The price of Athenahealth Inc. shares has slumped since September over concerns about slowing growth, but the medical billing and records software maker is still capable of achieving strong longer-term growth, according to a Raymond James analyst who raised his rating on the stock.
Shares of the Watertown, Mass., company climbed in Monday afternoon trading, outpacing a broader market rally.
THE BIG PICTURE: Athenahealth's stock started slipping in late September and then sank after the company reported third-quarter results that missed some analyst expectations.
The company said in October its third-quarter earnings climbed 18 percent to $6.2 million, or 17 cents per share.
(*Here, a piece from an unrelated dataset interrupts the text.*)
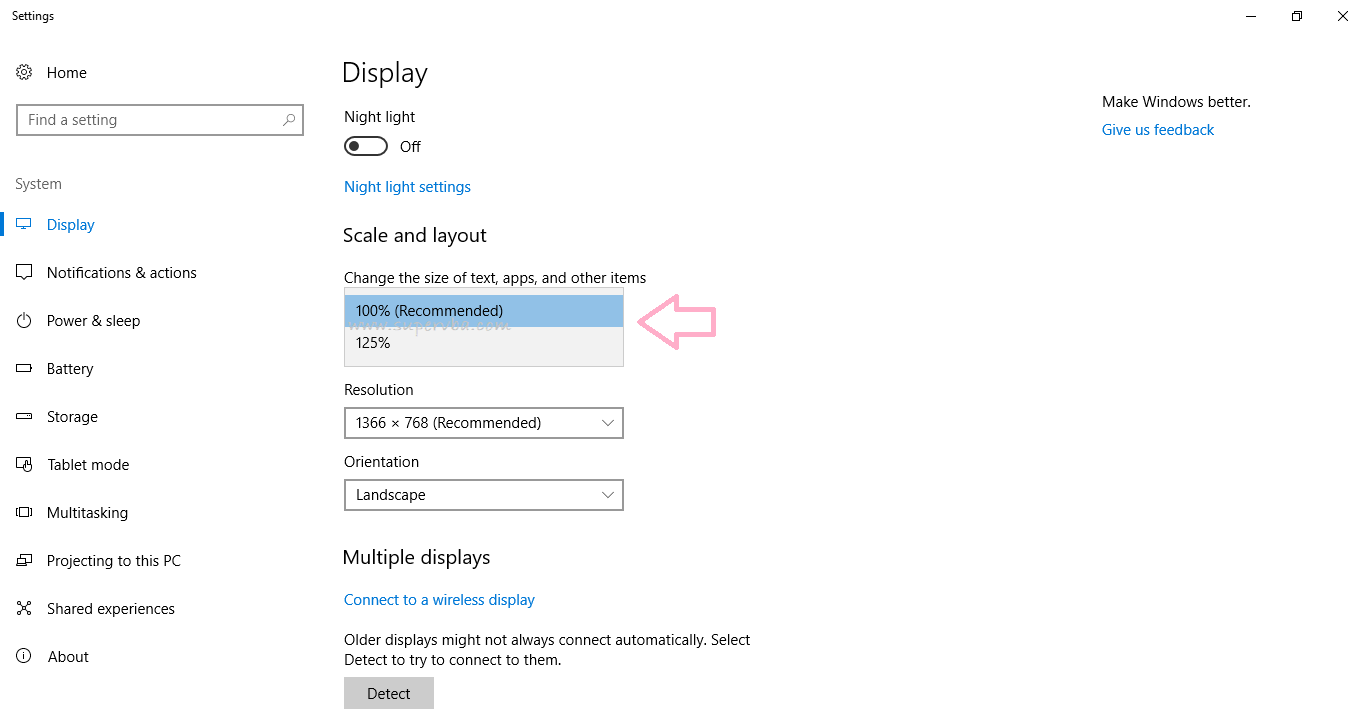Click the Multitasking icon
Viewport: 1366px width, 723px height.
24,513
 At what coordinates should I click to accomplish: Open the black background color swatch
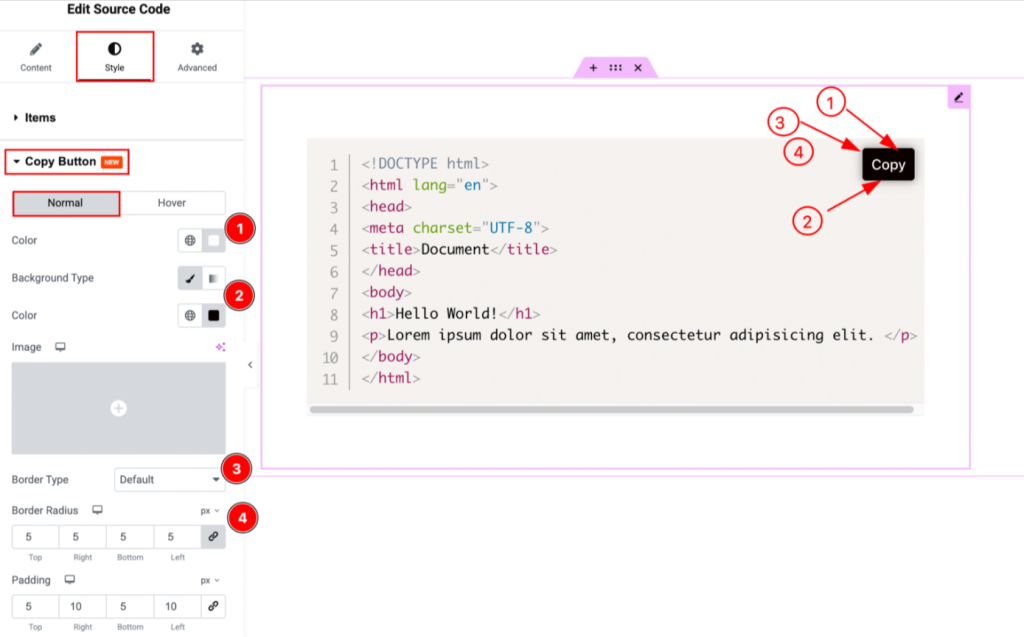pos(212,315)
Revenue jumped 26 percent to $105.8 million, but that fell short of Wall Street expectations.
Analysts also said the company's earnings missed Wall Street forecasts when they were adjusted for a benefit tied to the company's acquisition of Proxsys LLC, which provides cloud-based care coordination services between doctors and hospitals.
Athenahealth shares had fallen 34 percent by to $60.72 by Friday after closing at $91.77 on Sept. 28.
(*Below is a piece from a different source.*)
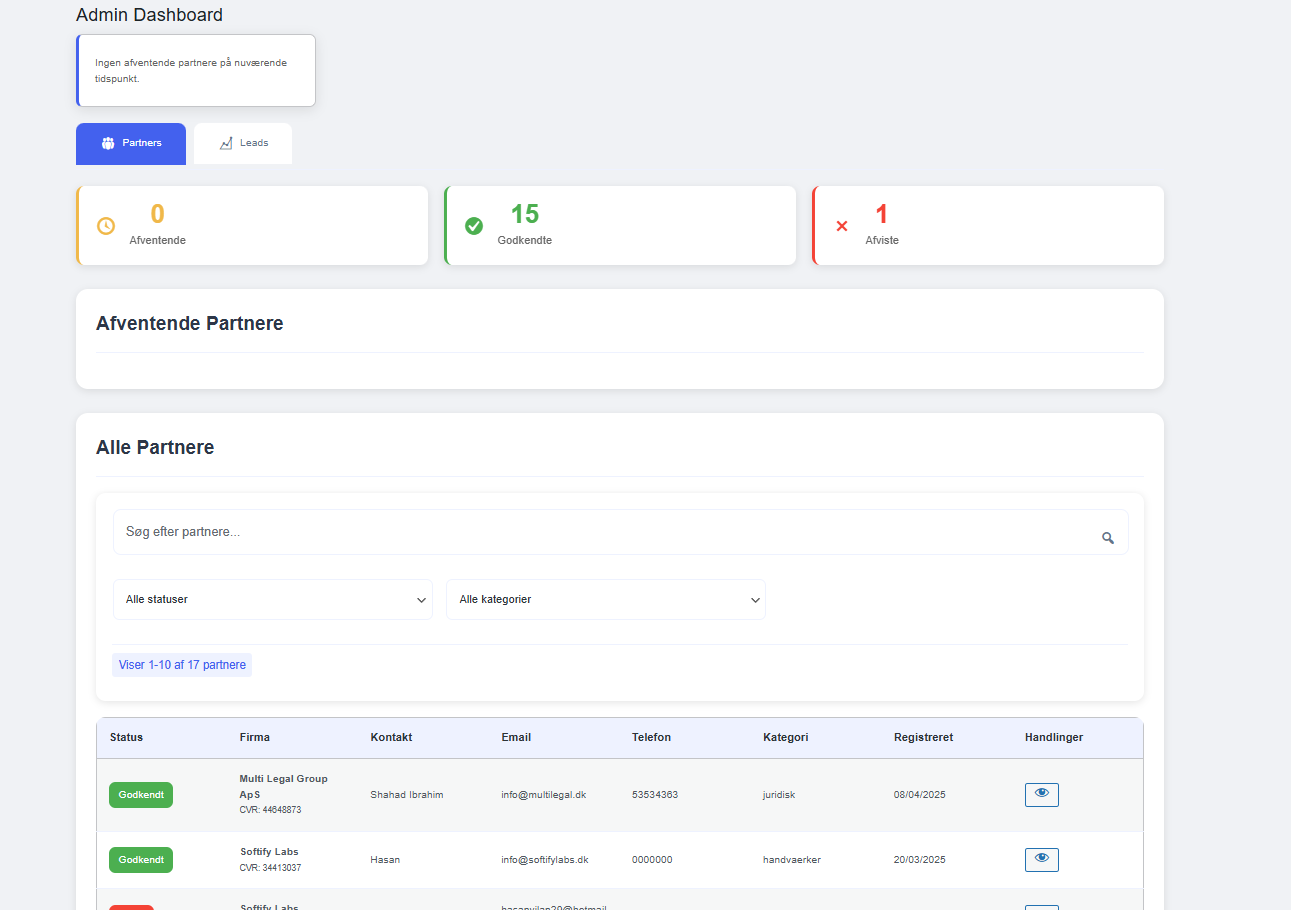This screenshot has height=910, width=1291.
Task: Click the people icon in Partners tab
Action: point(108,144)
THE ANALYSIS: Analyst Alexander Y. Draper raised his rating on the stock to "Strong Buy" from "Market Perform."
He said investors are worried mainly about the company's weak third-quarter bookings, pricing pressure and a potential partnership loss. The analyst said slightly lower growth expectations are already priced in to the shares, and he sees a compelling buying opportunity.
Draper said Athenahealth can still grow its revenue between 25 percent and 30 percent next year and in 2014, and the company is still gaining market share from struggling competitors.
SHARE ACTION: Up 6 percent, or $3.67, to $64.39 in Monday afternoon trading, while the Nasdaq exchange climbed 1.7 percent.